====== Extracted information

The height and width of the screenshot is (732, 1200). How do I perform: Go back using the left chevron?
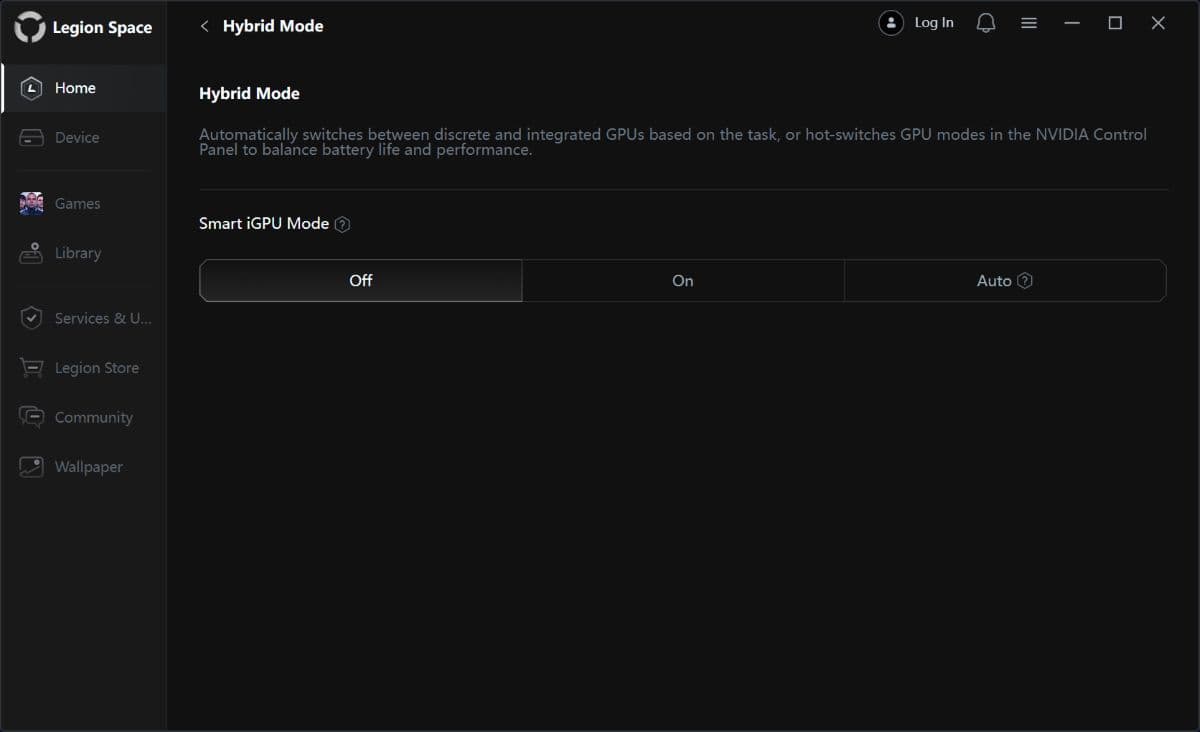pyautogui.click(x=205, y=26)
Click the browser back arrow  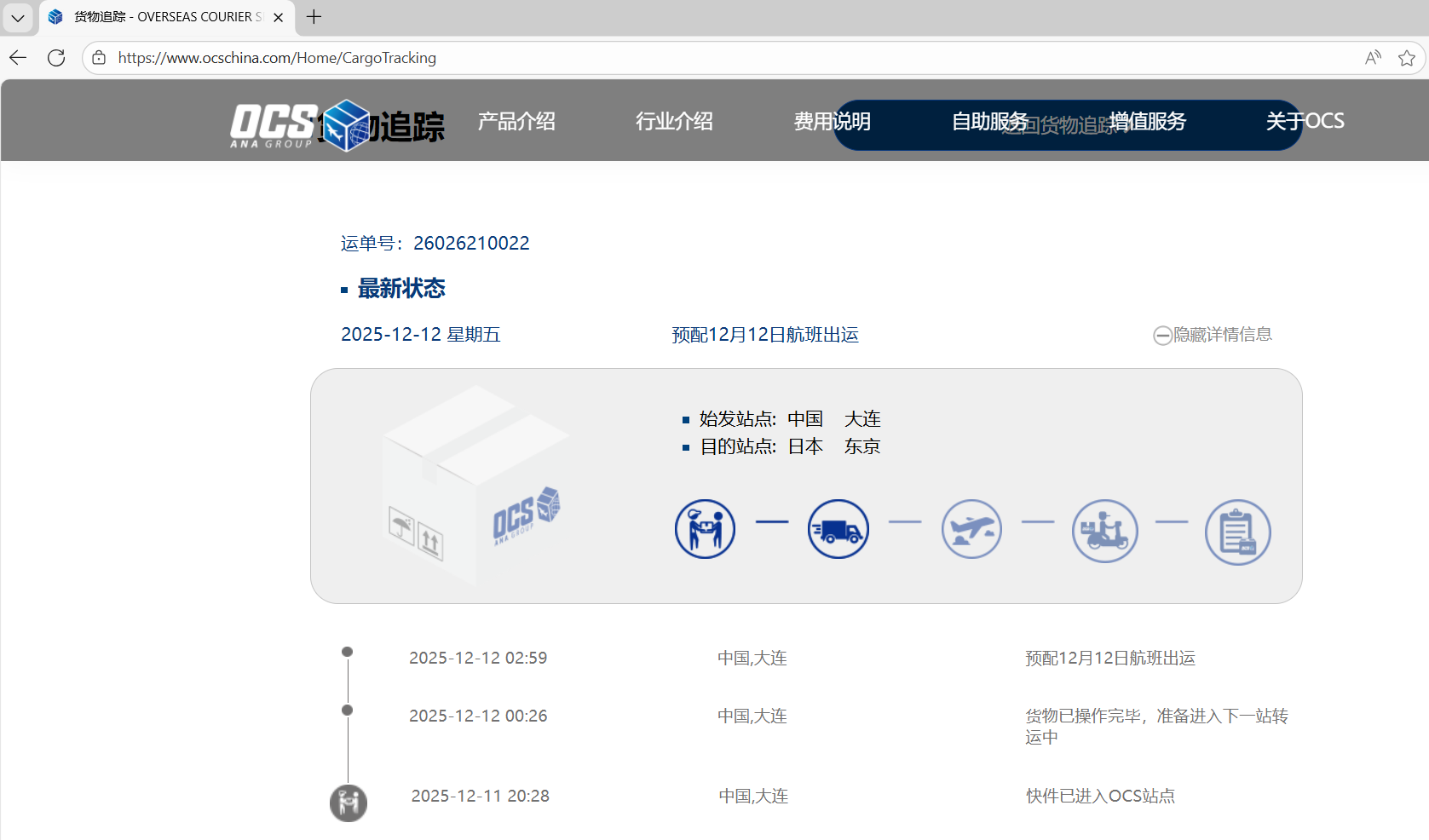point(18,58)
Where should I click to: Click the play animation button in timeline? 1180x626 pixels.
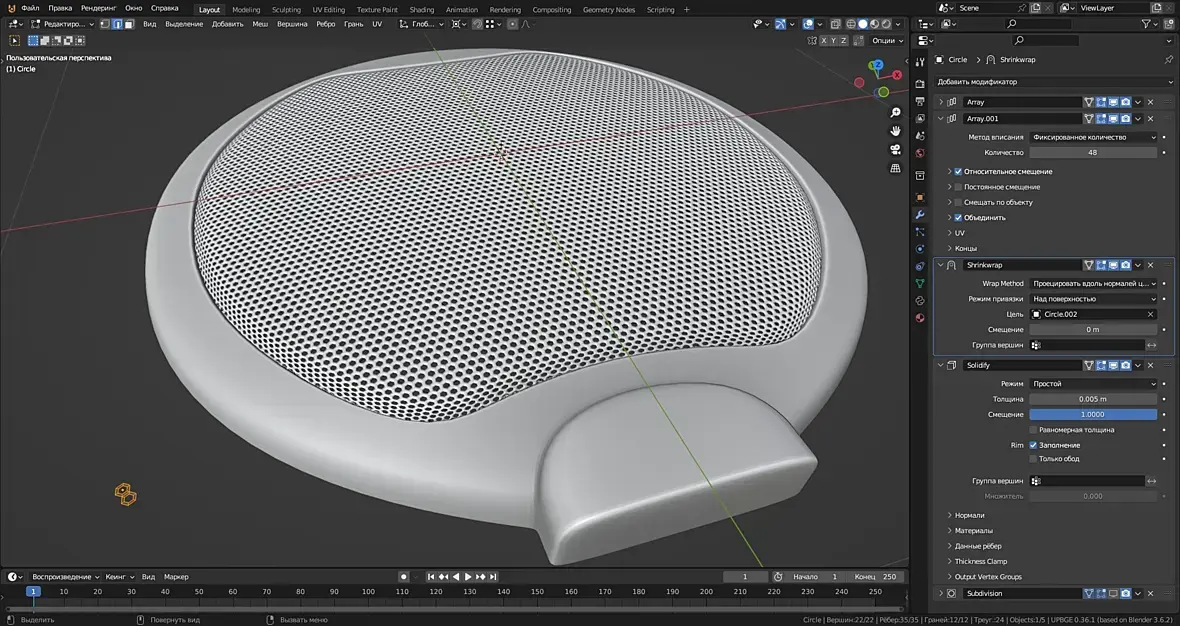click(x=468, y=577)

============

**Your assignment:** Transcribe exactly, and without any pictures, each line from the one that holds "Where should I" through the final line of the material above.

**Solution to this problem:**
Where should I click to: Click the play animation button in timeline? 1180x626 pixels.
click(x=468, y=577)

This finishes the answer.